Camilo no va a conocer a su abuela, a mi madre. Y me toca a mi revivir todos los recuerdos que tenga, para intentar transmitir, aunque sea un poco, la sabiduría que ella poseía. Eso será realmente difícil por varias razones. Yo nunca me he sentido ni con la sabiduría de la señora Diana, ni con su profundidad espiritual. Camilo tendrá que enseñarme algo que yo tengo que enseñarle a el. Por otro lado, hay un problema generacional tremendo que complica explicar ciertas cosas, y tendré que encontrar la forma de contarle que el mundo no es Internet, pantallas que se tocan y responden, actualizaciones de estado, música gratis… El mundo es (deberían ser) personas como mi madre, que se levantaban todos los días para construir un planeta Tierra mejor, que amaba a un campesino al igual que a su poderoso tío italiano. Que era capaz de aprender braile por su amor a un ciego. Que escapo de una dictadura para que sus hijos pudieran crecer en libertad. Que no sabia lo que era el resentimiento, ni la envidia. Alguien que ingenuamente lo daba todo por otros, sin nunca exigir nada a cambio. Una persona que hablaba 5 idiomas, tenía 7 nombres, y que leía un libro, de la misma forma en que nosotros leemos un tweet. Tamaño compromiso que tengo encima. Intentar ser por lo menos un 10% como mi madre, para ser un buen padre al 200%.

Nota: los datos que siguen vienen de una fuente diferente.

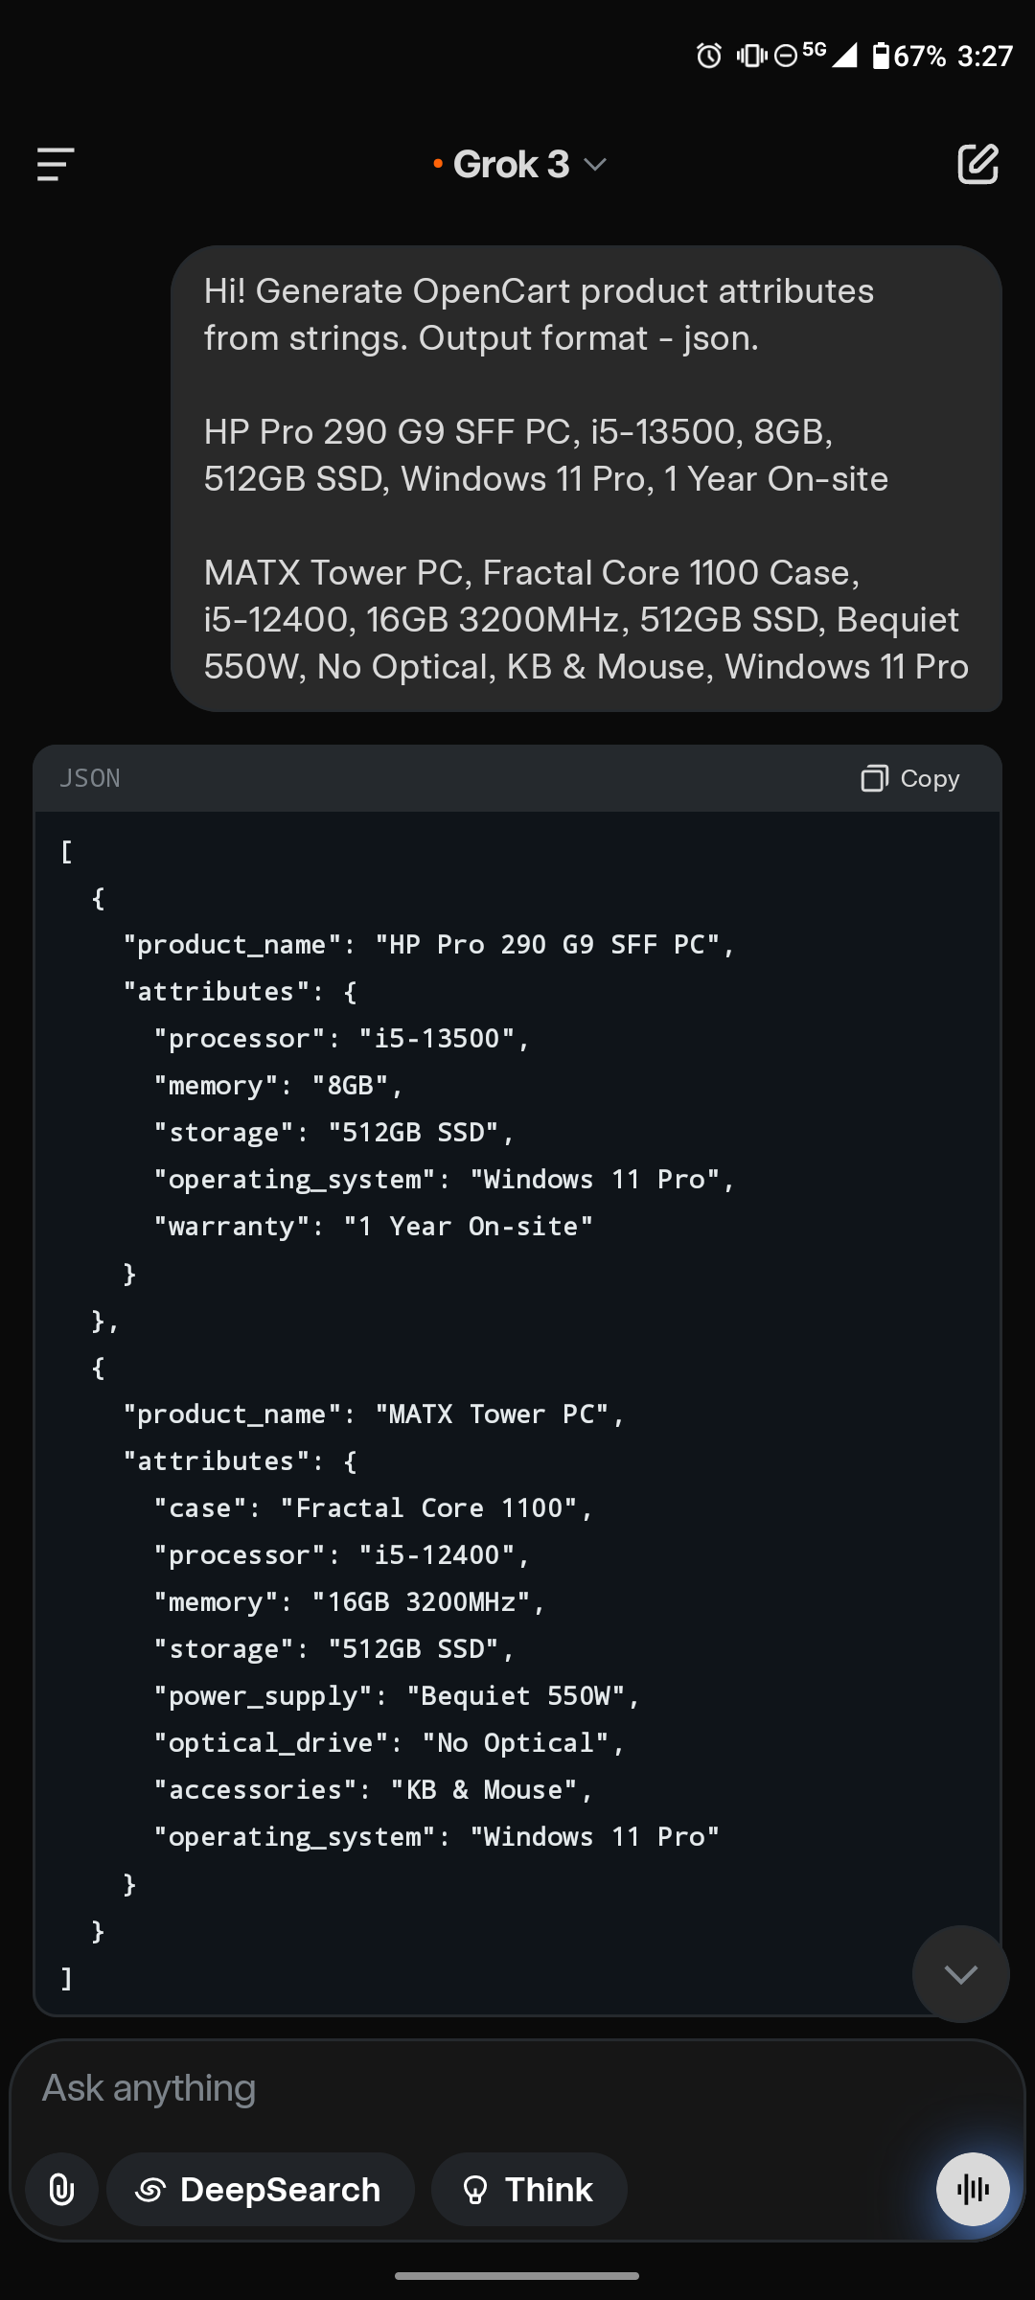Activate the voice mode waveform button

(973, 2189)
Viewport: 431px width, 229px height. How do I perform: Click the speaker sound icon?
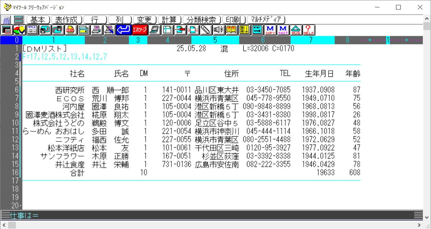pyautogui.click(x=218, y=30)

La muerte y la vida nos cambian. Cuando murió mi madre cambie, nunca más fui el mismo, ahora que nació Camilo es igual. Aunque día a día estamos cambiando como seres humanos, son simples agregados cotidianos (mini plugins), es como que poseemos una pizca más de sabiduría e información. Pero cuando alguien nace o muere, somos una nueva versión de nosotros mismos. La imagen que vemos en el espejo todos los días, sale del encierro y nos domina. Esos años de más, esas canas, esa mirada más profunda, que vemos todos los días al afeitarnos (o maquillarnos) en el espejo, nos asalta y terminamos fundiendonos con ella. No es que seamos mas viejos. No es nada de eso. Somos una versión mejor de nosotros mismos. Ahora con el poder mutante de la reflexión. Hasta que no mueren nuestros padres, o alguno de ellos, nunca hemos reflexionado nada en la vida. Hasta que no nacen nuestros hijos, o alguno de ellos, nunca hemos reflexionado nada en la vida. Una de esas reflexiones tiene que ver con la soledad, la perdida, el valor de la vida. La otra reflexión tiene que ver con la compañía, el nuevo inicio, el valor de la vida.
Bueno, realmente no hay forma de explicar lo que se siente al ser padre por primera vez. Nunca, en todas las vidas que me queden, voy a poder olvidar los movimientos tan sutiles de Camilo, al comunicarse con el mundo, durante su primera hora de vida. Estaba hipnotizado viéndolo mover sus brazos y piernas. Sus movimientos eran música, en completo silencio. Eran al mismo tiempo, despertar y explorar. Movimiento de quien descubre por primera vez el aire, el espacio, el tiempo. Movimientos tan poderosos que adelantaron el año, rompieron el tiempo, generaron más esperanza en mi mente y corazón, que todos los poemas escritos por todos los poetas en todos los libros, inyectados juntos a mi torrente sanguíneo.
Todo esto es Camilo (mi hijo) para mi: reflexión, esperanza, futuro, aprendizaje y vida.